Im Zimmer der Musikerfamilie steht ein Flügel, ein echter "Steinway & Sons". Warum spielt und übt ein junger Mann nicht der Zeit entsprechend auf einem E-Piano, auf einem Synthesizer? Da denkt der sonst so moderne Teen völlig konservativ: "Ein klassisches Konzert hat nichts mit E-Musik zu tun. Man kann es natürlich spielen, aber das klingt nicht. Da fehlt beispielsweise der originale Klang, das Timbre, der Resonanzkörper des Holzinstruments", sagt er und fügt hinzu, das sei in diesem Fall nur "Hacke, Hacke". In der modernen Musik hat die Elektronik selbstverständlich ihre Berechtigung, meint er.

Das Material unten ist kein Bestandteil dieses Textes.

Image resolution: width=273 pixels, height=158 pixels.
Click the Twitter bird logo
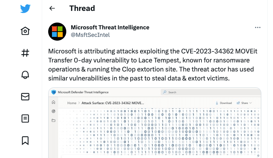pos(25,9)
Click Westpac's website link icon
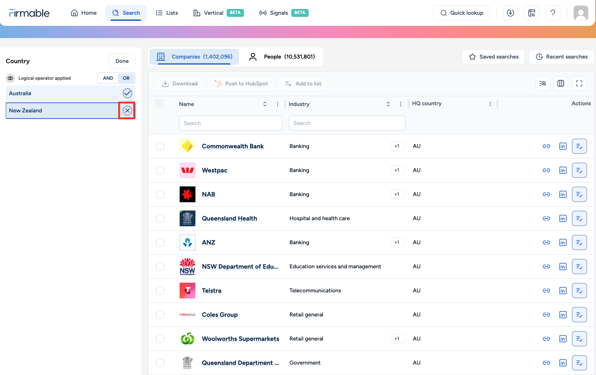Image resolution: width=596 pixels, height=375 pixels. pyautogui.click(x=546, y=170)
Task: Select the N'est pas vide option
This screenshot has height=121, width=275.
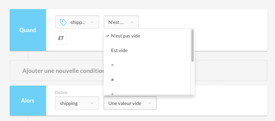Action: pos(147,36)
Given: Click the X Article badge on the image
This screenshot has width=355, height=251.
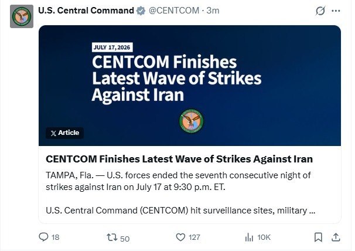Looking at the screenshot, I should tap(65, 133).

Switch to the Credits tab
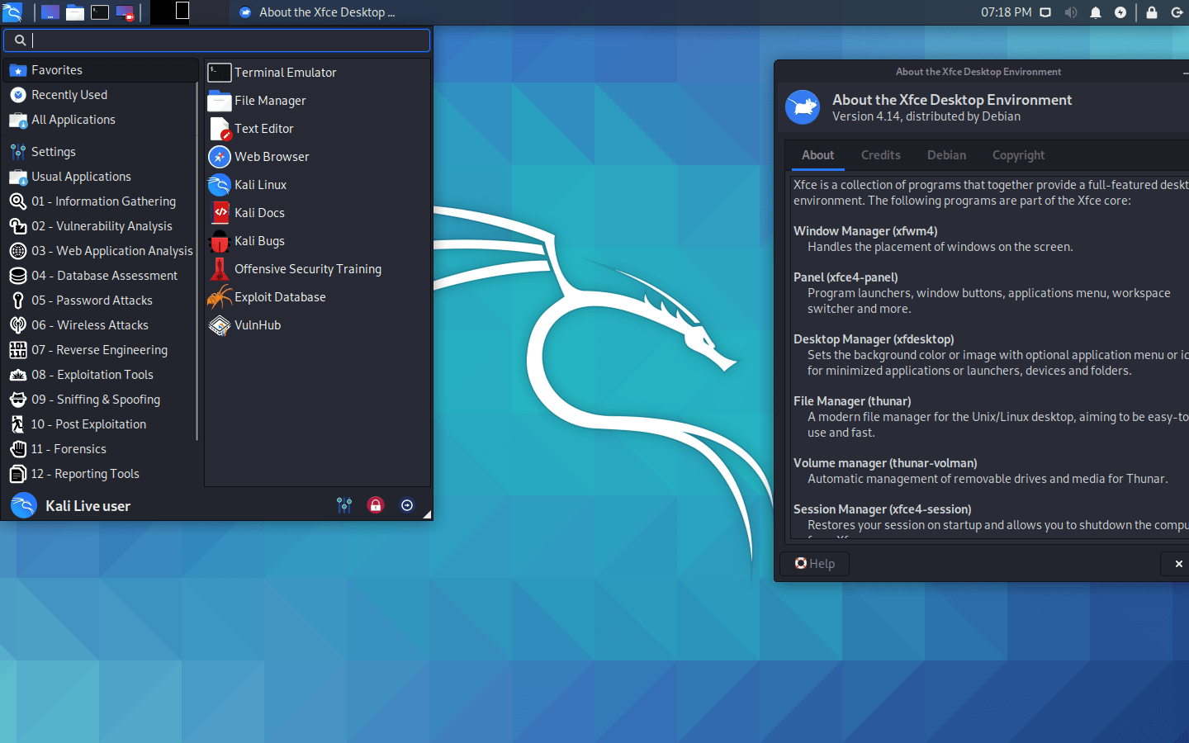point(880,155)
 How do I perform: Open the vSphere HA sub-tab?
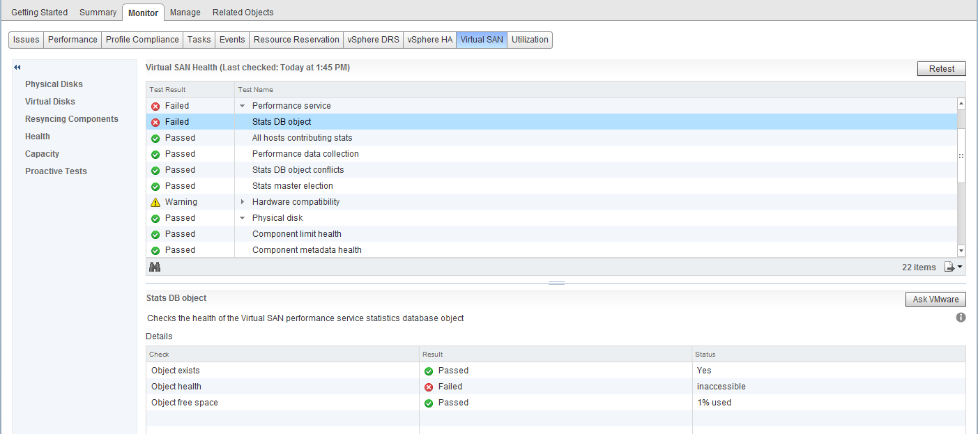(x=429, y=40)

Der Vater ist Davids Vorbild

Gibt es ein musikalisches Vorbild für den jungen Musiker und Komponisten vom Main? David antwortet ganz spontan: "Mein Vater! Der hat mir die ersten Schritte beigebracht und begleitet mich bis heute." Von den großen, bedeutenden Komponisten mag er keinen besonders benennen. "Das Schaffen von denen ist so einzigartig und verschieden." Und dann kommt noch ein Nachsatz: "Letztendlich muss auch in der Musik jeder sein eigenes Leben schreiben." Ein großes Wort für einen jungen Menschen.

Wer David Vorraber live erleben will kann das am kommenden Freitag, 17. Januar, im historischen Rathaus von Retzbach tun, wo er auf Einladung des Ortsvereins der Grünen ab 20 Uhr ein Konzert geben wird.